Eutelsat 33C (formerly Eurobird 1 and Eutelsat 28A) is a Eutelsat operated Eurobird satellite, used primarily for digital television. It was launched in March 2001, and after a short period testing at 33°E, joined Eutelsat 2F4 at 28.5°E in the Clarke Belt, just within the range of satellite dishes pointed at SES' Astra 2 satellites at 28.2° east. It moved to 33° east and joined Eutelsat 33B in July 2015.

The satellite has three beams. A fixed beam covers almost all of Europe as well as north-western Africa. There are also two steerable beams - the first, "S1", co-focused with the fixed beam but with a Europe-only footprint, and a second, "S2", aimed to central Europe. This beam features many transponders with low symbol rates, used for satellite news gathering.

It features 24 active transponders and 12 backup transponders, all Ku band. 12 of its transponders are significantly wider (72 MHz bandwidth) than traditional broadcast satellites, and are reconfigurable into multiple "virtual" transponders. Each transponder is fixed only in its polarity, and many are carrying at least two, and up to 6 virtual transponders.

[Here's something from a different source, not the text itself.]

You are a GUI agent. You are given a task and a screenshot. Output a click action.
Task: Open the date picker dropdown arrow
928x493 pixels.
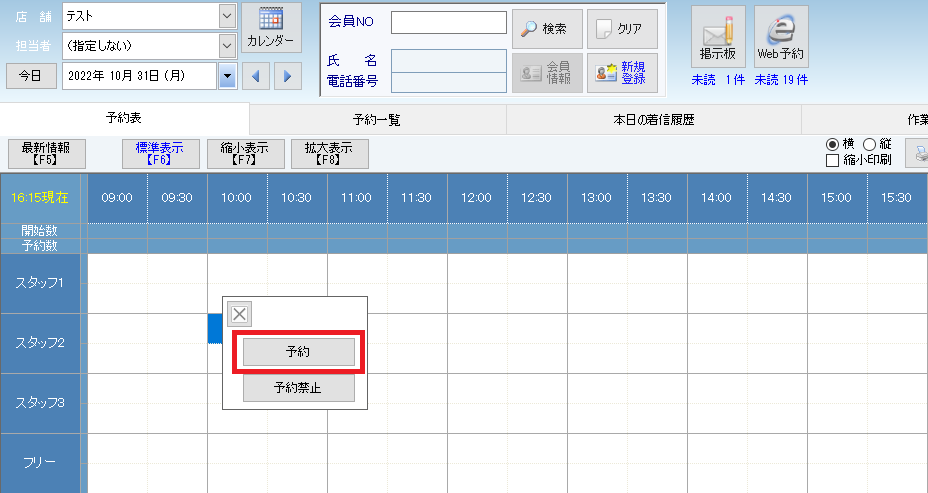click(x=227, y=76)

Once stationed at 28.5°E, the satellite was promoted as providing satellite coverage for all of Europe, and featured both analogue and digital television and radio services serving Austria, the Czech Republic, Slovakia and other countries. Many of the services it carried had previously been on Kopernikus 2 which had operated at 28.5°E since 1990. These stations slowly started to leave, mostly due to viewers/listeners in those target audiences moving to more traditional orbital positions - 19.2°E for Austria, and the relatively new 23.5°E for the Czech and Slovak Republics.